Tamam İznik Gölü tektonik bir tatlı su gölüdür ve bunun bilimsel bir açıklaması vardır. Fay hattı, Anadolu plakası, bölgesel iklim değişikliği. Bunlar zahiri sebebler. Bunun yaratılıştan kaynaklanan ilahi takdire bağlanan bir yanı da var. Yağmur duasına hazır olun. Tevbe etmeye hazır olun, göç’e hazır olun. Ve bu süreç uzun sürecek. Kuzey'den Güney’e, Doğu’dan Batı’ya doğru göçler olacak demiştim. Ekvator kuşağından da olacak bu göç. Lokasyon’a bağlı yer değişikleri de olacak. Sadece insanlar değil, vahşi hayvanlar, gökte uçan kuşlar, denizde balıklar, rüzgar da yön değiştirecek, yeraltındaki sular da. Vahalar kuraklaşırken, çorak topraklar, çöller yeşerebilir. Tekrar söylüyorum, 2045’i görmek gerekebilir sükûnet için..
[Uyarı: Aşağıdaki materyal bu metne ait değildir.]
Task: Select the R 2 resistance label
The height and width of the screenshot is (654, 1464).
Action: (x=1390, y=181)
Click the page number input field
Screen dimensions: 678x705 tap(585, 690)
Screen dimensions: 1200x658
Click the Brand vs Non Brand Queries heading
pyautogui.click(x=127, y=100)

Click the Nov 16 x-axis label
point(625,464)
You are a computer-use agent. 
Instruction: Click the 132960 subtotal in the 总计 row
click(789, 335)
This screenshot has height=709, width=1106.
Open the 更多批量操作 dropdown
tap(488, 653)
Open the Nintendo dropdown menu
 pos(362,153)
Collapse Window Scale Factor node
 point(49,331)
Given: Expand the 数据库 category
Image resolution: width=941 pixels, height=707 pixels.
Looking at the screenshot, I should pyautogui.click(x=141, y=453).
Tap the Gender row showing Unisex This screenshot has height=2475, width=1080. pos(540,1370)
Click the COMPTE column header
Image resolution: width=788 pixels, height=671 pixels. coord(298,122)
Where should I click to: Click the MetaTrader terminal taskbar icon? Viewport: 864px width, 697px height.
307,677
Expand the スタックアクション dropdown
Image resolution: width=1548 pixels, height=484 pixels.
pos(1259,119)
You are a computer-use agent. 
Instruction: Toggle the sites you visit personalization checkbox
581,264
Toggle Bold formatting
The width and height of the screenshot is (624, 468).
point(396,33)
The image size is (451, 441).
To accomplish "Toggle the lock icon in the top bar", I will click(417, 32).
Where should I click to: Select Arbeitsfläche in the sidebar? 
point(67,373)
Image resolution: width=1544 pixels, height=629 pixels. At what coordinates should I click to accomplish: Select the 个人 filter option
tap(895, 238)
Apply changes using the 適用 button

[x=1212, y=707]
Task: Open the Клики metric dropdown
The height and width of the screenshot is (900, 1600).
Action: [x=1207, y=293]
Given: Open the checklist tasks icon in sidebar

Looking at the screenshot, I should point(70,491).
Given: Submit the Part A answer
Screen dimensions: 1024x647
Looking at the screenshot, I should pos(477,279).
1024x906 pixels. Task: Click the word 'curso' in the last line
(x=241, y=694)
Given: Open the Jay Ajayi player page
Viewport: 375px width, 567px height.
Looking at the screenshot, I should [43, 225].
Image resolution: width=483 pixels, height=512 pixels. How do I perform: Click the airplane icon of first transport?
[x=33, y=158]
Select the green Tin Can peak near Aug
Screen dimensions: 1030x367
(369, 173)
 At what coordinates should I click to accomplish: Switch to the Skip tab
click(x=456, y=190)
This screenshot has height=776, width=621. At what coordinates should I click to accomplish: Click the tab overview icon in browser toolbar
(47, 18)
Daha, yeşil kuyruklu yıldızımız gelecek, göksel şölenimiz için (!?). Bakarsınız uydular, StarLinkler, patır patır dökülmüş. Uzay işgal edildi biliyorsunuz. “Büyük gözaltı” gerçekleşti. Birileri “İnsan Tanrı olacak” diye tutturdu. Haşa Allah’a meydan okuyan birileri var. Allah’ın gazabı bir şekilde onları ve onların stratejik ortaklarını, işbirlikçilerini helak edecek. Büyük bir helaka doğru gidiyor dünya. “Tanrı olma” iddiasındaki insan Allahın yarattığı insanın, hayvan ve bitkilerin fıtratını bozmak için harekete geçti. Bu sadece tabii afetlerle değil, darbeler, terör, savaşlarla da hayatı bir kahıra dönüştürebilir. İçimizdeki beyinsizlerin işledikleri yüzünden bizler de, başka masum insanlar da tabiatta zarar görebilir elbette.  Birçok felaket yakamıza yapışabilir.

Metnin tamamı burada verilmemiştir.